## WRITTEN INSTRUCTION
Return every one of the following entries word for word, with no changes.

[Begin RECORDS SHOWN]

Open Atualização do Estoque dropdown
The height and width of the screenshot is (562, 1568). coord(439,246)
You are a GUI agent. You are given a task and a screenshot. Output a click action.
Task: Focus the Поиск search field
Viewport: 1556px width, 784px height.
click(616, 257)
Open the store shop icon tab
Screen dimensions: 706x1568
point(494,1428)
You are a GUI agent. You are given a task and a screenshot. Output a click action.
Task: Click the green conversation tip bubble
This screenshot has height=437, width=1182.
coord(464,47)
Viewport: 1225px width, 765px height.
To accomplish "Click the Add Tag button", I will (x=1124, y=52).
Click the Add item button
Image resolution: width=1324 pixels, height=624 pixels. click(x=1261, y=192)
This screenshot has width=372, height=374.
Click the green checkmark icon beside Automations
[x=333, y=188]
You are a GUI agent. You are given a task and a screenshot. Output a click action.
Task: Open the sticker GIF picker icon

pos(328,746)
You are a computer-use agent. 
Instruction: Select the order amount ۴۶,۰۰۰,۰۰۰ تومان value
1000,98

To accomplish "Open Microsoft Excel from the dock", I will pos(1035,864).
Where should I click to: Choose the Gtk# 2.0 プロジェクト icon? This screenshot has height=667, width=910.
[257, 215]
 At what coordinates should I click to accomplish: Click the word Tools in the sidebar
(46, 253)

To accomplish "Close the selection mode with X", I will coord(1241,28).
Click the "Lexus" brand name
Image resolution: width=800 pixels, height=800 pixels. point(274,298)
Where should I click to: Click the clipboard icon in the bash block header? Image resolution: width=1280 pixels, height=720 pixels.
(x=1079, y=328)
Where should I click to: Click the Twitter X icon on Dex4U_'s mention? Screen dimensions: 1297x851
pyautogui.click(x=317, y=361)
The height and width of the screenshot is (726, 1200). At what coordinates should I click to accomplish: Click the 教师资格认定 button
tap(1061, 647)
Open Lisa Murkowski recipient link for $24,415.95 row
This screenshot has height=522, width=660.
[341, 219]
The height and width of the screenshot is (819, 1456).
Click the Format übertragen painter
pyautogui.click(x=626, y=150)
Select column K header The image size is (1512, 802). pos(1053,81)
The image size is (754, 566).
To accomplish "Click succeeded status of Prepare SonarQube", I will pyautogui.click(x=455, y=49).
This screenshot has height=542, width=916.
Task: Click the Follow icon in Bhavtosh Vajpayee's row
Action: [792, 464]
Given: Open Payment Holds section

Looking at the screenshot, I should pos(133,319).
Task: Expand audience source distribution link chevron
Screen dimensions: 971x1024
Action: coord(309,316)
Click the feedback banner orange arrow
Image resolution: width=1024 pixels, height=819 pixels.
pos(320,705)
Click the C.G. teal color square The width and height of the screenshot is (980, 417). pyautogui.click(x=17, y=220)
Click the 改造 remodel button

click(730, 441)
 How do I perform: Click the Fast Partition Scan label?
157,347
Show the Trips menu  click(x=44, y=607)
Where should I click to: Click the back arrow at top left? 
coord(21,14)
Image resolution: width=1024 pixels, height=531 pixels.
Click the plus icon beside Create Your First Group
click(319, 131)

[End RECORDS SHOWN]

## FINISHED EXERCISE
Open Atualização do Estoque dropdown
The height and width of the screenshot is (562, 1568). coord(439,246)
You are a GUI agent. You are given a task and a screenshot. Output a click action.
Task: Focus the Поиск search field
Viewport: 1556px width, 784px height.
click(616, 257)
Open the store shop icon tab
Screen dimensions: 706x1568
point(494,1428)
You are a GUI agent. You are given a task and a screenshot. Output a click action.
Task: Click the green conversation tip bubble
This screenshot has height=437, width=1182.
coord(464,47)
Viewport: 1225px width, 765px height.
To accomplish "Click the Add Tag button", I will (x=1124, y=52).
Click the Add item button
Image resolution: width=1324 pixels, height=624 pixels. click(x=1261, y=192)
This screenshot has width=372, height=374.
Click the green checkmark icon beside Automations
[x=333, y=188]
You are a GUI agent. You are given a task and a screenshot. Output a click action.
Task: Open the sticker GIF picker icon

pos(328,746)
You are a computer-use agent. 
Instruction: Select the order amount ۴۶,۰۰۰,۰۰۰ تومان value
1000,98

To accomplish "Open Microsoft Excel from the dock", I will pos(1035,864).
Where should I click to: Choose the Gtk# 2.0 プロジェクト icon? This screenshot has height=667, width=910.
[257, 215]
 At what coordinates should I click to accomplish: Click the word Tools in the sidebar
(46, 253)

To accomplish "Close the selection mode with X", I will coord(1241,28).
Click the "Lexus" brand name
Image resolution: width=800 pixels, height=800 pixels. point(274,298)
Where should I click to: Click the clipboard icon in the bash block header? Image resolution: width=1280 pixels, height=720 pixels.
(x=1079, y=328)
Where should I click to: Click the Twitter X icon on Dex4U_'s mention? Screen dimensions: 1297x851
pyautogui.click(x=317, y=361)
The height and width of the screenshot is (726, 1200). At what coordinates should I click to accomplish: Click the 教师资格认定 button
tap(1061, 647)
Open Lisa Murkowski recipient link for $24,415.95 row
This screenshot has height=522, width=660.
[341, 219]
The height and width of the screenshot is (819, 1456).
Click the Format übertragen painter
pyautogui.click(x=626, y=150)
Select column K header The image size is (1512, 802). pos(1053,81)
The image size is (754, 566).
To accomplish "Click succeeded status of Prepare SonarQube", I will pyautogui.click(x=455, y=49).
This screenshot has height=542, width=916.
Task: Click the Follow icon in Bhavtosh Vajpayee's row
Action: [792, 464]
Given: Open Payment Holds section

Looking at the screenshot, I should pos(133,319).
Task: Expand audience source distribution link chevron
Screen dimensions: 971x1024
Action: coord(309,316)
Click the feedback banner orange arrow
Image resolution: width=1024 pixels, height=819 pixels.
pos(320,705)
Click the C.G. teal color square The width and height of the screenshot is (980, 417). pyautogui.click(x=17, y=220)
Click the 改造 remodel button

click(730, 441)
 How do I perform: Click the Fast Partition Scan label?
157,347
Show the Trips menu  click(x=44, y=607)
Where should I click to: Click the back arrow at top left? 
coord(21,14)
Image resolution: width=1024 pixels, height=531 pixels.
Click the plus icon beside Create Your First Group
click(319, 131)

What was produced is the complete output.